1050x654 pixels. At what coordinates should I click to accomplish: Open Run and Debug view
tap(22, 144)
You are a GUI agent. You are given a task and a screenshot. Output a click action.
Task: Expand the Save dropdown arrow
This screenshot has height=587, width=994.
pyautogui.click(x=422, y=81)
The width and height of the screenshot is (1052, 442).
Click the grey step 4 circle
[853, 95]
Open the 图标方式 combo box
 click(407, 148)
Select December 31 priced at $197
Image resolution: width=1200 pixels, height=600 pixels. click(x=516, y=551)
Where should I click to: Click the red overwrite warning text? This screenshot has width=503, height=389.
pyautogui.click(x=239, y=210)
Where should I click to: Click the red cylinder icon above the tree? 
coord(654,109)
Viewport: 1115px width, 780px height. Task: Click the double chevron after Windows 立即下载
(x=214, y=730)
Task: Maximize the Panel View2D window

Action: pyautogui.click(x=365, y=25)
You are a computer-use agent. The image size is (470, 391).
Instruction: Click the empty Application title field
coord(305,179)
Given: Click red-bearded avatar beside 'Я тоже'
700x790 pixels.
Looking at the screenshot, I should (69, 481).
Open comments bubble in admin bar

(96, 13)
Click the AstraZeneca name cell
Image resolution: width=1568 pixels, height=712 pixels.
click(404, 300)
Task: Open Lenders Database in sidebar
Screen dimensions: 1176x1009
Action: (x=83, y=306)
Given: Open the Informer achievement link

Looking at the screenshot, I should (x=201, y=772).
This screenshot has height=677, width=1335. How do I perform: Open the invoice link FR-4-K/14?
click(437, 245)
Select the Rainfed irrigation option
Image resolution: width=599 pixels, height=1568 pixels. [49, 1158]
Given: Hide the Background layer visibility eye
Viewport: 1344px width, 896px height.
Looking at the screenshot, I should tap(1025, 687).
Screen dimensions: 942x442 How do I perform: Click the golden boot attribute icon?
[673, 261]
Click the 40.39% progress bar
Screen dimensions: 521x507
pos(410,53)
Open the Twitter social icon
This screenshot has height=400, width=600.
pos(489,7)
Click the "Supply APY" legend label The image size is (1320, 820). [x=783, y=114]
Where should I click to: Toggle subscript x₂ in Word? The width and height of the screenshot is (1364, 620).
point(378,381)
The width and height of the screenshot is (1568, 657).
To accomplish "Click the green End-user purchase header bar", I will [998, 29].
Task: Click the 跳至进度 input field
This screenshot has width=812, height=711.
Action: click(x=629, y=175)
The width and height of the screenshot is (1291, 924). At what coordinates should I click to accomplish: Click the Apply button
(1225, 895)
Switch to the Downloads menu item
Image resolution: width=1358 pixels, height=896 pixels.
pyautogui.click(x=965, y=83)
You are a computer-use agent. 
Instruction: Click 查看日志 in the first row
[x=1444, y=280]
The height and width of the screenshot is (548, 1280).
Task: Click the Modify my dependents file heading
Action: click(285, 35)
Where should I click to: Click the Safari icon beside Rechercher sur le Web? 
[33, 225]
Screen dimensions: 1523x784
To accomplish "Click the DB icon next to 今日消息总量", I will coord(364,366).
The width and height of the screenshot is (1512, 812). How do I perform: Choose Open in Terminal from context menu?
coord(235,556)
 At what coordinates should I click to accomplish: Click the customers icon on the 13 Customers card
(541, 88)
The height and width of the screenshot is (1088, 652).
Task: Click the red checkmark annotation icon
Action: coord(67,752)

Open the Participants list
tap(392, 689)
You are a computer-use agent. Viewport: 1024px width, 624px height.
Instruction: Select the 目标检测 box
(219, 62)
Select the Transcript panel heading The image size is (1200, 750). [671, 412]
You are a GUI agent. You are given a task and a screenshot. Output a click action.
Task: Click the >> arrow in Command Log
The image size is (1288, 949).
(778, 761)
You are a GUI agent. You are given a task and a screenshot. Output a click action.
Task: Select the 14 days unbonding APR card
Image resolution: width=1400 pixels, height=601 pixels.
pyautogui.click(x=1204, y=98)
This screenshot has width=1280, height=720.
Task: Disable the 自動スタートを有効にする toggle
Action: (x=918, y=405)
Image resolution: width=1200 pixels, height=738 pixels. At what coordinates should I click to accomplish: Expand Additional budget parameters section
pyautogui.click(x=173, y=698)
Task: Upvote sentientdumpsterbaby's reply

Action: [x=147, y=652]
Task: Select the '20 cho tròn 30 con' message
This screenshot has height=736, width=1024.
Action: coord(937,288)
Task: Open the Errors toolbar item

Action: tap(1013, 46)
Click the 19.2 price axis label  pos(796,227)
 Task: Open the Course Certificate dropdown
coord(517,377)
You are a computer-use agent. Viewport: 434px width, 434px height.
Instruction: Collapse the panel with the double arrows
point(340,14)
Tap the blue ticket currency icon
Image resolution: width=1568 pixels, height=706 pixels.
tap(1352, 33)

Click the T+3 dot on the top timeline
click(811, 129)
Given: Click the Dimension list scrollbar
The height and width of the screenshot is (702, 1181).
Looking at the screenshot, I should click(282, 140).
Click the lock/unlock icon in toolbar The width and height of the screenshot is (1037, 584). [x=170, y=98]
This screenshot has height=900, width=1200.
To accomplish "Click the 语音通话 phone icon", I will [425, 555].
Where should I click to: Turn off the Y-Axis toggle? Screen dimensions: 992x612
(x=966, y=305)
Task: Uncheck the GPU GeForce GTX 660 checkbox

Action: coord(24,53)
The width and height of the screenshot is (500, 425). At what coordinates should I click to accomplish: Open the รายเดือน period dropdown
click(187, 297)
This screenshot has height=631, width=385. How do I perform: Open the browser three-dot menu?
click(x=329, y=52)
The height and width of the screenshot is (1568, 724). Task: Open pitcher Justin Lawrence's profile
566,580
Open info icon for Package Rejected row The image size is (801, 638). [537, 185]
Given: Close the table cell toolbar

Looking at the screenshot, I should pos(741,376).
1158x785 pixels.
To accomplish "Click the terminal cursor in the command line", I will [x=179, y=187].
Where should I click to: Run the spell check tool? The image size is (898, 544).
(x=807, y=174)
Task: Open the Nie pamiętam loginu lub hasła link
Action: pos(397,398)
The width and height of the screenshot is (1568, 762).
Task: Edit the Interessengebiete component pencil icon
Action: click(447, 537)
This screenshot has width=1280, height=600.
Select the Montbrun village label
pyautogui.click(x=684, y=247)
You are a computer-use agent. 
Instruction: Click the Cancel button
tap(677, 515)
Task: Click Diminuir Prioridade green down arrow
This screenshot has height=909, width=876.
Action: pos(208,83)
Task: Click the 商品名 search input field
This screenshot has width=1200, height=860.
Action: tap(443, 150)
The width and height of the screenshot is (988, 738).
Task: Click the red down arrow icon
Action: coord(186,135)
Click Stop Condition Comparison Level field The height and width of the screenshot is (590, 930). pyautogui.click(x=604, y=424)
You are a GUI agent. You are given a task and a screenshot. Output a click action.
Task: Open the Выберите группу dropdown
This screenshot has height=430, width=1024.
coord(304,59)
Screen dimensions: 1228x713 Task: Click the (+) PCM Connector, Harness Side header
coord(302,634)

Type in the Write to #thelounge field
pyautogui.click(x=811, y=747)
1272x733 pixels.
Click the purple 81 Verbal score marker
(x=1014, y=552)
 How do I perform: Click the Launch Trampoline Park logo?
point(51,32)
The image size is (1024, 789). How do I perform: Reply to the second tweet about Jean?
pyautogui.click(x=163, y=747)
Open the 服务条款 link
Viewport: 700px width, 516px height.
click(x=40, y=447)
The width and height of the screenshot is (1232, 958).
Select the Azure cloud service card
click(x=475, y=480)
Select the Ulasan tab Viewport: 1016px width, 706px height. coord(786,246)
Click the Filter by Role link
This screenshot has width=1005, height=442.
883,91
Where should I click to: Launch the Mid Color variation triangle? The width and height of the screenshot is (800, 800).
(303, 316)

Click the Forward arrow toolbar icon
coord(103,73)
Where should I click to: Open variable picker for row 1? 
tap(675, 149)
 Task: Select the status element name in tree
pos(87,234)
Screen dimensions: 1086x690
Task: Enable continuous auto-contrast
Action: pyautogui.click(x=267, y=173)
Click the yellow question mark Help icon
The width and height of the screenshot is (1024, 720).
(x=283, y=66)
#####
→ TASK DESCRIPTION: The stopping point is the line containing "Task: Open Lenders Database in sidebar". Reproduce exactly every line of the material from the first through that one.

→ COMPLETED TASK:
1050x654 pixels. At what coordinates should I click to accomplish: Open Run and Debug view
tap(22, 144)
You are a GUI agent. You are given a task and a screenshot. Output a click action.
Task: Expand the Save dropdown arrow
This screenshot has height=587, width=994.
pyautogui.click(x=422, y=81)
The width and height of the screenshot is (1052, 442).
Click the grey step 4 circle
[853, 95]
Open the 图标方式 combo box
 click(407, 148)
Select December 31 priced at $197
Image resolution: width=1200 pixels, height=600 pixels. click(x=516, y=551)
Where should I click to: Click the red overwrite warning text? This screenshot has width=503, height=389.
pyautogui.click(x=239, y=210)
Where should I click to: Click the red cylinder icon above the tree? 
coord(654,109)
Viewport: 1115px width, 780px height. Task: Click the double chevron after Windows 立即下载
(x=214, y=730)
Task: Maximize the Panel View2D window

Action: pyautogui.click(x=365, y=25)
You are a computer-use agent. The image size is (470, 391).
Instruction: Click the empty Application title field
coord(305,179)
Given: Click red-bearded avatar beside 'Я тоже'
700x790 pixels.
Looking at the screenshot, I should (69, 481).
Open comments bubble in admin bar

(96, 13)
Click the AstraZeneca name cell
Image resolution: width=1568 pixels, height=712 pixels.
click(404, 300)
Task: Open Lenders Database in sidebar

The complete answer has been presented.